Yaldızlı sokakların perişan ettiği umut yalnızlarının seslerine bürünmüş her sabah. Ezandan önce ilk haykırışın temsili yürekleri, elleri de olmasa ne yaparlardı bilmiyorum. Düşünceden düşen, düşünmeden öten her kuşun mürekkepli sesleri, sessiz harflerde biraz daha yoğun. Gecenin kollarına sardığı yalnızlık içinde,sönük mumların bıraktığı isleri temizleme derdinde bilekler.

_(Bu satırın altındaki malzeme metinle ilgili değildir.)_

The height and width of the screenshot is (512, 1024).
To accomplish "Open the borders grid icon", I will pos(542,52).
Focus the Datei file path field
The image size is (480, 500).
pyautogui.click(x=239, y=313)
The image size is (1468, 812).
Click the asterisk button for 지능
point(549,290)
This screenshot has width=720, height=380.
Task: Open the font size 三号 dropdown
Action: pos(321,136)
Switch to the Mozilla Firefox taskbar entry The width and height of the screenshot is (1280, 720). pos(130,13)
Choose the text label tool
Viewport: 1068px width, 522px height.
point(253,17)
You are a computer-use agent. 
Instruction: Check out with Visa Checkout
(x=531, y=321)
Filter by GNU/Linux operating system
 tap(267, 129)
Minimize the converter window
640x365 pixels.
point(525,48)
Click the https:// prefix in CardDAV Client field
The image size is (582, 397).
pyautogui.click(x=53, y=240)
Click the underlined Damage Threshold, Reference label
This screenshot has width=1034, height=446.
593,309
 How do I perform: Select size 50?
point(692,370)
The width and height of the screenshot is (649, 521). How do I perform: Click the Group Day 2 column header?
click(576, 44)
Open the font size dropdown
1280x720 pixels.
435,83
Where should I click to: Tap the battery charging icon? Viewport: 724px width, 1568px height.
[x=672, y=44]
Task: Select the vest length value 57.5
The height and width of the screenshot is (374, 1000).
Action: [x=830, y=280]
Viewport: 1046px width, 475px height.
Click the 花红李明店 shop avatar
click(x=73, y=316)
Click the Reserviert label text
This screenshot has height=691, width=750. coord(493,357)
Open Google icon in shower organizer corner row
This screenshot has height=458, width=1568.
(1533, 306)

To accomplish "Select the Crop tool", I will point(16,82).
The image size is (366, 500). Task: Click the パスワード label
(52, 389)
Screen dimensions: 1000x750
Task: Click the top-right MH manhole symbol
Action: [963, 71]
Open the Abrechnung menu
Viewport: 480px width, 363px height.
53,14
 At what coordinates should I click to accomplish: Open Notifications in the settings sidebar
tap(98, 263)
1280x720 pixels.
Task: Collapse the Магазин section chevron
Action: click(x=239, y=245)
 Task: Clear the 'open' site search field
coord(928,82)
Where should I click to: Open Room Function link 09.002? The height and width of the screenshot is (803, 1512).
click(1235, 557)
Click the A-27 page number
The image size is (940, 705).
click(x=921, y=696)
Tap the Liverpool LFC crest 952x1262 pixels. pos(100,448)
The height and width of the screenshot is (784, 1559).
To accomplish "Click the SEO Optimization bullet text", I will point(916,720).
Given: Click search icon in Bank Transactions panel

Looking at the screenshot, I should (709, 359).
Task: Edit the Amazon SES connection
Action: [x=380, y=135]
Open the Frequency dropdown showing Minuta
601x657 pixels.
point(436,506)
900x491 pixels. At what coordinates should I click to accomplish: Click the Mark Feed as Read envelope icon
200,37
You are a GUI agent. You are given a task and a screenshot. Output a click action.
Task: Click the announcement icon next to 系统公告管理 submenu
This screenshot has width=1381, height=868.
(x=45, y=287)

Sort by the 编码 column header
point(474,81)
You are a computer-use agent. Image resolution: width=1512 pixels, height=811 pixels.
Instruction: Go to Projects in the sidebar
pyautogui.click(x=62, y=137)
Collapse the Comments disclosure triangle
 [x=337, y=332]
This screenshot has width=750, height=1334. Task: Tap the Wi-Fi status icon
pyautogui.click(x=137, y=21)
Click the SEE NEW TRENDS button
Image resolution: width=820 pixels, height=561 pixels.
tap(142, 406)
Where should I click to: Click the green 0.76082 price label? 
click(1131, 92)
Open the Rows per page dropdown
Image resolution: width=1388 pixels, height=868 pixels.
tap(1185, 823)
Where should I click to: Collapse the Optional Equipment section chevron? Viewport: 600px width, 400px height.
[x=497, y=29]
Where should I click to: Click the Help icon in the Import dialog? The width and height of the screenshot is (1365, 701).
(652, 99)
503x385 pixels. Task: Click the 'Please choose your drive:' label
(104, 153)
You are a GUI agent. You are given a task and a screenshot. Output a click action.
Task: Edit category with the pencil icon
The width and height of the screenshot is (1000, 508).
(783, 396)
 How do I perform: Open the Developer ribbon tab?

Yoksunlukların her dakikasında kendinden geçişleri kendinde bulan kişiler yine de ruhlarını o sempatik bataklıklardan kurtarma çabasındadır. Bazen bir avuç mutluluğun bile hesaplandığı beyaz sayfalar, yerlerini karşılığı gelmeyen telefon mesajlarının ekranlarına bıraktılar. Çiğneyip yutulmaya kıyılamayan fallı sakızların hatırı, kahvelerin dibinden daha karanlıktalar. Bir sahtekarın kahin gibi görünmesine aldanan umut zedeleri, maden işçiliklerini kahvelerin fallarında sergilemekten çekinmediler. ”İnanma da onsuz da kalma” gibi bir sözün sırt çantasında gizlenip fermuarı çektiler dudaklarına kadar.
Sonrası kader…
Ahkamı öyle güzel ve usulüne uygun kurban ettiler ki gören ne mekruh sayabildi ne de günah. Toy kabadayıların sözde delikanlılık sözlerine büründü tesbihleri. Kaç şiirbaz kelamı, basit ve sahte sevgilerin kurtarılma çabalarına kurban gitti, gökyüzünü yere indirsen hesap edilmez.
Sırra kademi çamurlu postallarıyla basan kalp yağmacıları,hak etmedikleri sevgiyi bir başka ruhun aydınlığında güneş gözlükleriyle aramaya kalkıştılar. Son model otomatik kalplerine şarjoru takmayı unuttuklarından haberleri olsaydı keşke. Bilselerdi gittikleri yolun bir çıkmaz ve korku masallarındaki kahramanların abartmalarıyla dolu olduğunu, ne bir adım ileriye ne bir adım geriye atamazlardı.
Bahattin BERKDİNÇ
YORUMLAR
Henüz yorum yapılmamış.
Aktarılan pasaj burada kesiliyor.